Hampir tiap bulan mengikuti diskusi tersebut, saya merasakan suasana guyub bak keluarga sendiri. Saya mengenal satu persatu para penulis, budayawan, wartawan, dan tentunya orang-orang Kiblat. Penerbit Kiblat menjadi tempat pertemuan ini dari awal hingga kemudian hari berubah namanya menjadi Sawala Pusat Studi Sunda.
Mencintai Buku dan Penulisan
Jika diperhatikan, rupanya penerbit ini dijalankan oleh orang-orang yang mencintai dunia buku dan kepenulisan. Berbeda dengan Grasindo yang cenderung menitikberatkan pemasaran (marketing) dan kerja kantoran seperti pada umumnya, di Kiblat para karyawannya aktif menulis buku. Kang Rahmat Taufik Hidayat selaku direktur menulis buku Belajar Mudah Menggunakan Kamus, Tatarucingan Urang Sunda, Khazanah Istilah Al-Quran, Almanak Alam Islami, dan lain-lain. Kang Ready Susanto selaku editor dan pemasaran menulis buku Emotikon Kamus Gaul Internet, Osama bin Laden, dan beberapa buku sajak (Surat-surat dari Kota, Sepucuk Pesan Ungu). Mas Purwanto selaku editor makin kemari makin produktif menulis buku-buku pengetahuan umum. Salah satu buku yang saya pegang sebagai acuan teknik menulis, On Writing Well karya William Zinsser, diterjemahkan dengan apik oleh Mas Purwanto. Sedangkan Teh Ati Surtika yang menangani bagian keuangan adalah seorang bibliofil. Dia rajin berburu buku di pameran-pameran buku di sela-sela tugas menjaga stan Penerbit Kiblat.
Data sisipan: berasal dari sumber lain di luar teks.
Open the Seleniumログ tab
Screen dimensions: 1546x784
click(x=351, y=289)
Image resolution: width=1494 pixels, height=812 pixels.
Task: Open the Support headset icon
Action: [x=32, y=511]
Pengelola Panglawungan pun disokong oleh para penulis produktif seperti Kang Hawe Setiawan, Kang Dadan Sutisna, dan Kang Dhipa Galuh Purba. Anggi Sukmawangi, yang kerap saya temui kala memasarkan buku Kiblat, juga aktif menulis di nawala. Kultur menulis ini menginspirasi saya untuk turut mulai menulis di samping berdagang buku. Sesekali saya meminta masukan koreksi seputar tulisan saya kepada Kang Hawe. Beliau dengan dengan ramah dan sabar menanggapinya.
Ketika mendapatkan nawala Lalayang Girimukti, saya melihat ada rubrik Jaleuleu yang memuat buku-buku terbaru terbitan Kiblat Buku Utama, penerbit di Bandung yang sejak tahun 2001 konsisten menerbitkan buku-buku berbahasa Sunda. Selama pengalaman perburuan buku, di kota Bandung ada beberapa penerbit yang menerbitkan buku berbahasa Sunda seperti Geger Sunten, Pustaka, Rahmat Cijulang, dan Tarate. Di tahun 2000-an hanya dua penerbit pertama tadi yang masih aktif, ditambah Kiblat.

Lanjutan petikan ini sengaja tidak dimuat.